#RespectYourElders: Margaret Atwood, age 79, is a Canadian author, poet and inventor. Known for her work in dystopian and historical fiction, she has written more than 40 books and essays including “Cat’s Eye,” “The Blind Assassin,” and the widely popular novel-turned-TV-show, “The Handmaid’s Tale.” The themes in Atwood’s stories often include social realism, gender and identity, religion and climate change.
Atwood was born in Ottawa, Canada, where she spent her early years living in the wilderness due to her father’s occupation as an entomologist. Her family lived in isolated areas while her father worked at insect research stations. At the age of 16, she found inspiration in reading poetry by Edgar Allen Poe and declared she wanted to be a writer.
Atwood enrolled at Victoria College at the University of Toronto and received a Bachelor of Arts in English.
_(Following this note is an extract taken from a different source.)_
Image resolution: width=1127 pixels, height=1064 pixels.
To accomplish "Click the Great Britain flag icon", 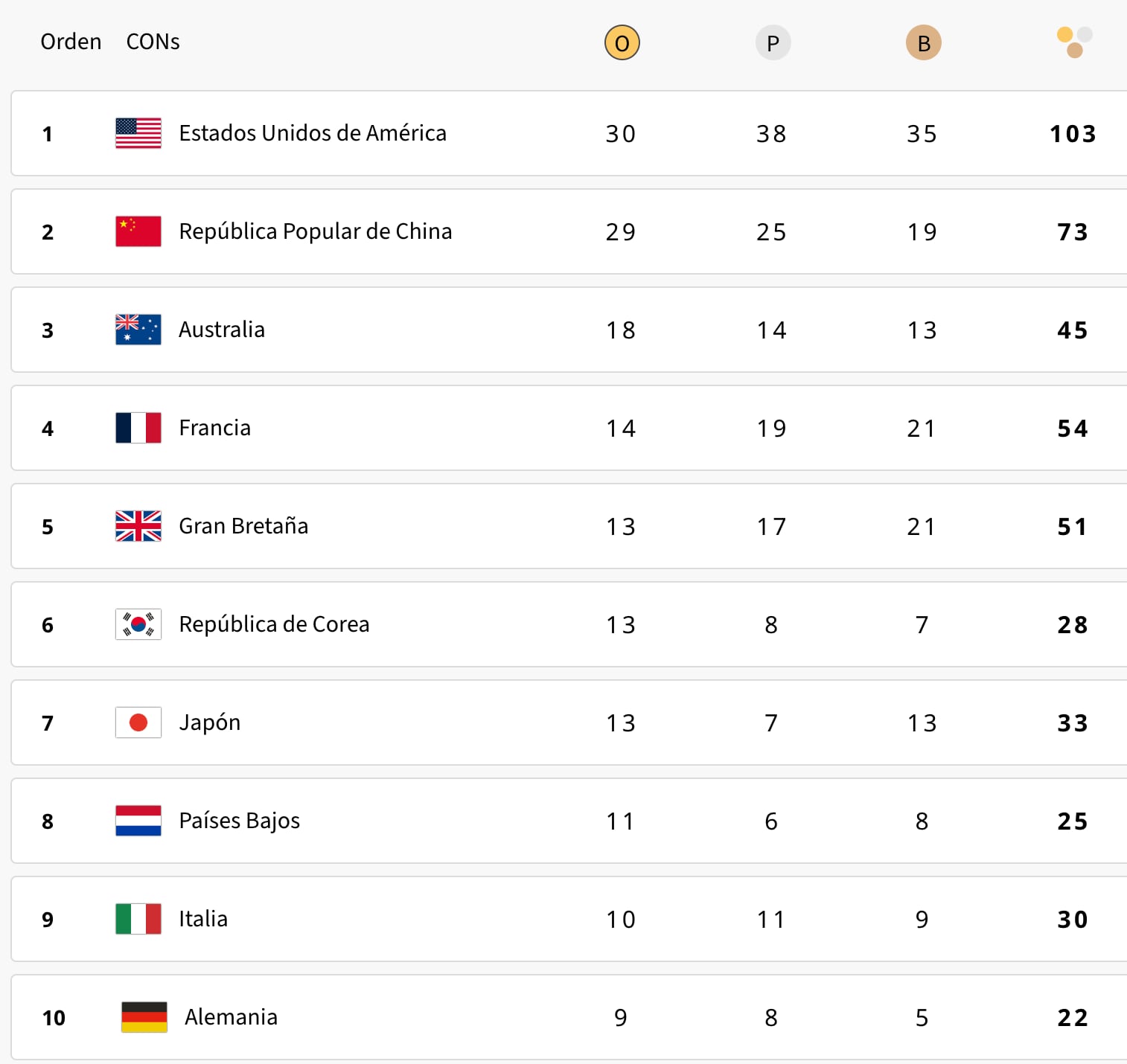I will pos(138,526).
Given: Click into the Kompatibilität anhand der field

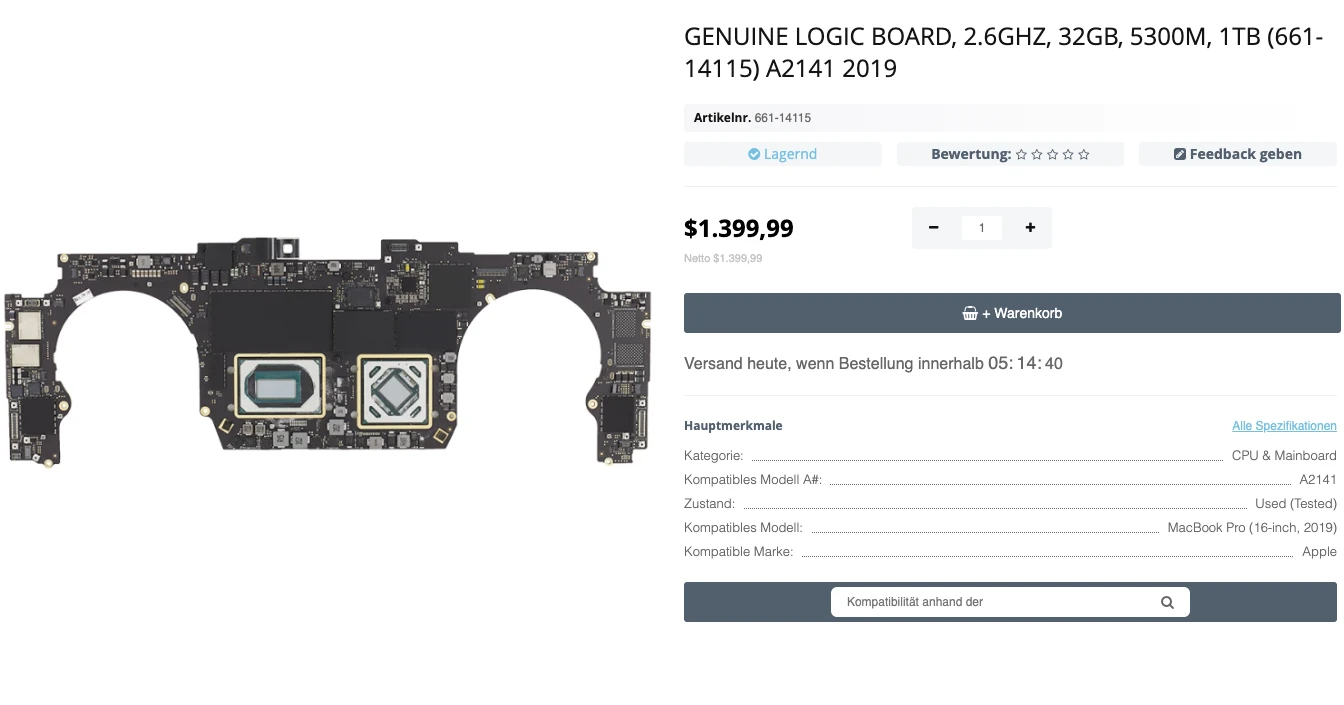Looking at the screenshot, I should pos(990,602).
She went on to receive her master’s in English literature at Radcliffe College, which was an all-female institution before merging with Harvard University in 1999.
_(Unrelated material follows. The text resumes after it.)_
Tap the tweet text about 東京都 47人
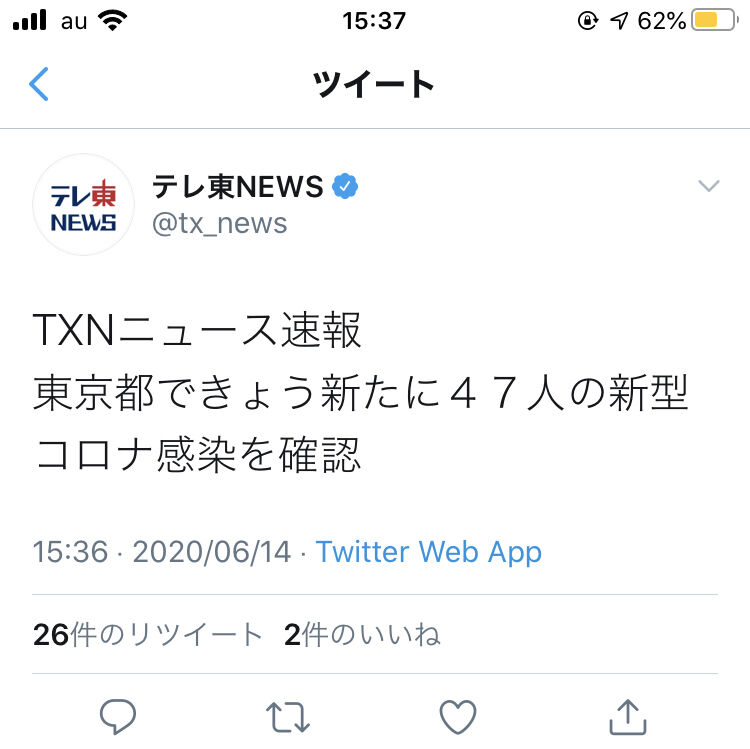The image size is (750, 749). click(x=360, y=392)
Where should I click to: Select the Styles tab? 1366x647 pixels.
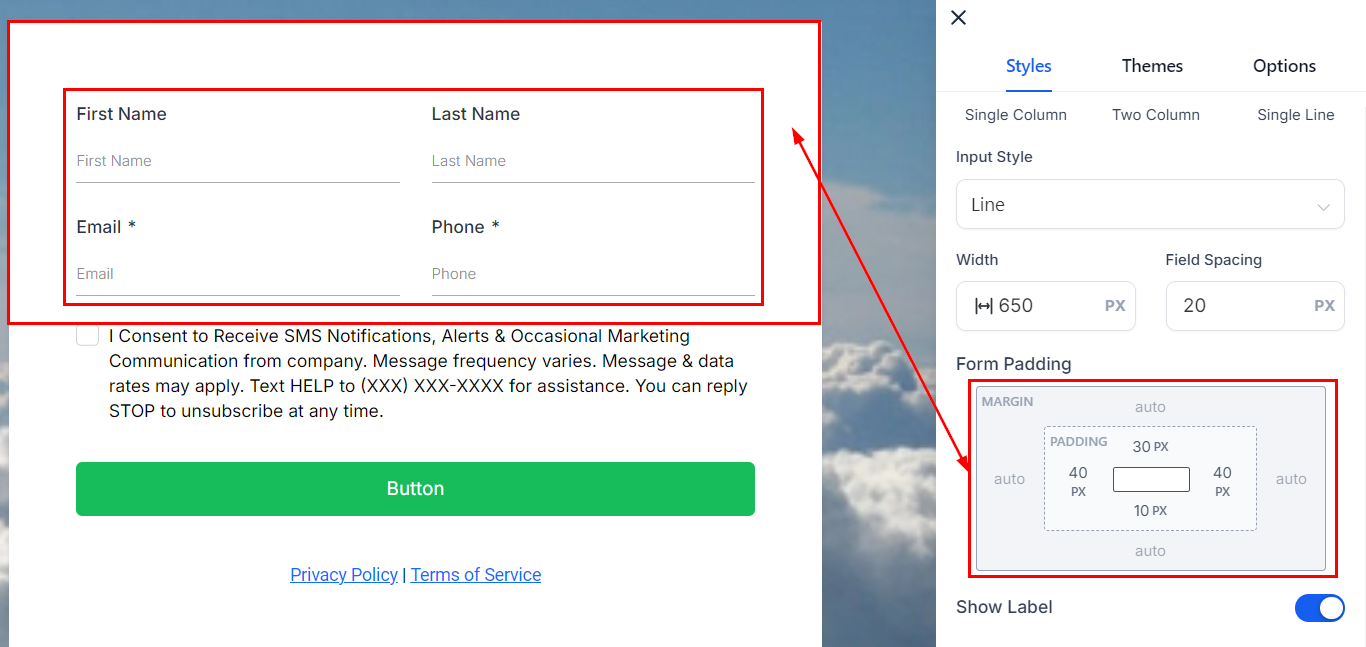tap(1028, 66)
While she’s most known for her “speculative fiction” novels — Atwood’s self-described genre encompassing science fiction and realism — she began her writing career as a poet. In 1966, her first professionally published collection of poetry, “The Circle Game,” received the Governor’s General Award, one of the most prestigious literary awards in Canada.
Atwood is most recognized for the controversial novel “The Handmaid’s Tale,” published in 1985. The book, and most recently a Hulu TV series, depicts a dystopia where women are enslaved in a patriarchal society. Set in the future, fertility rates have plummeted, and the last remaining fertile women are forced to conceive children.
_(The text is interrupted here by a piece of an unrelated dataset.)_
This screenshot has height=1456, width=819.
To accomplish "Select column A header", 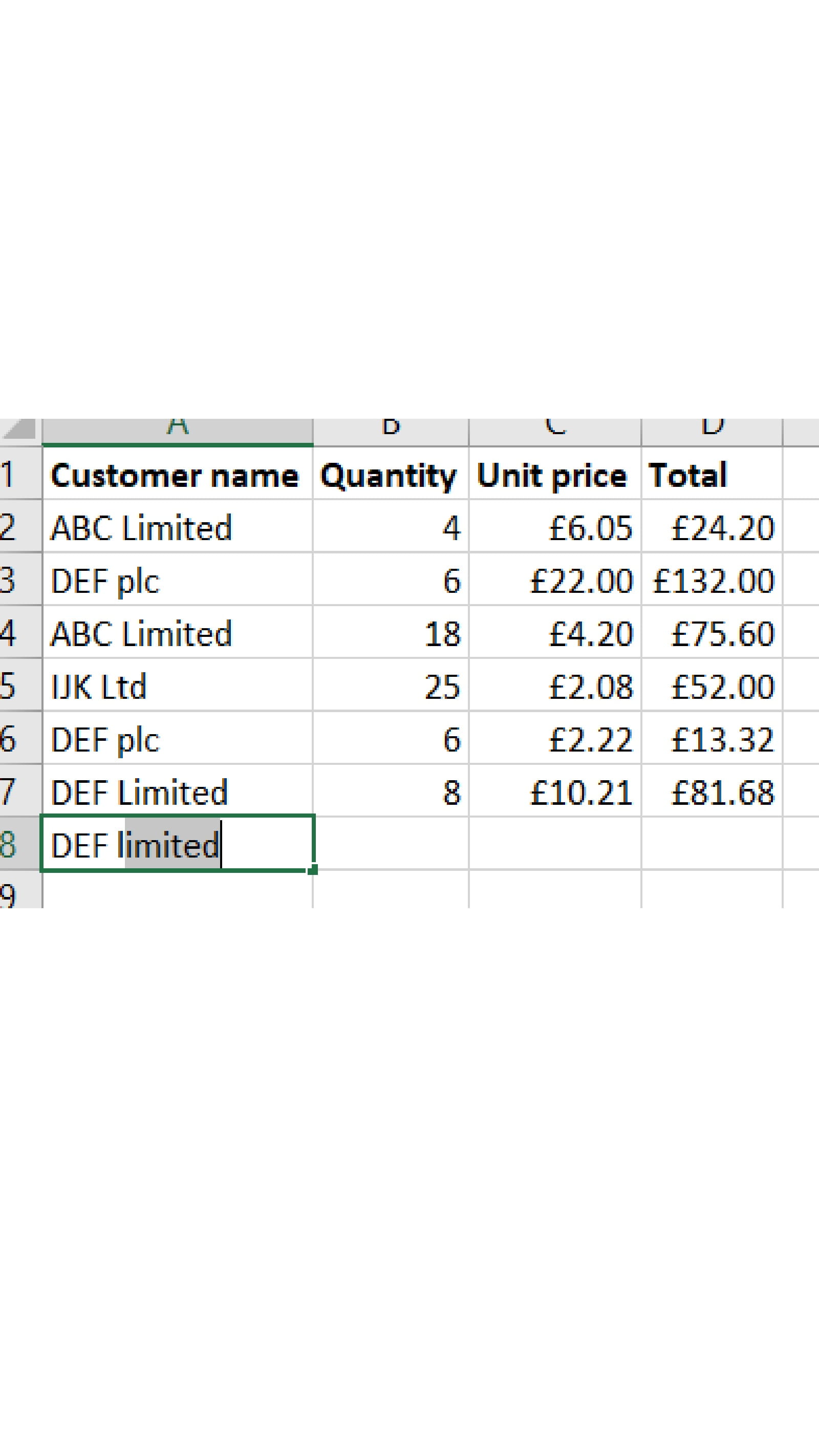I will click(x=178, y=431).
“The 1980s was a decade of pushback against the uprising of the many kinds of feminism in the 1970s,” Atwood said in an interview with Penguin Books. “People were saying that they would like women to be back in the home in their rightful sphere, and that all of the gains that people thought they had made ought to be reversed.”
“The Handmaid’s Tale” won a number of awards after it was published, and was made into a film, an opera and most recently, a television show set to release a third season in June 2019. Atwood announced a sequel to the novel titled “The Testaments,” which is set to be published in September 2019 — 29 years after the original book was released.
Atwood is known for more than her writing, too. She helped create the LongPen, a robotic device that allows anyone to sign a paper remotely in a way that duplicates the speed and pressure of the original autograph, making it an authentic replica.
Atwood’s career has inspired millions of people around the world. In 2017 she received a lifetime achievement award from one of the world’s oldest literary organizations, Pen Center USA. Upon receiving her award she asked the audience, “What is the world we live in? What is the world we want to live in?”
What is the world you want to live in?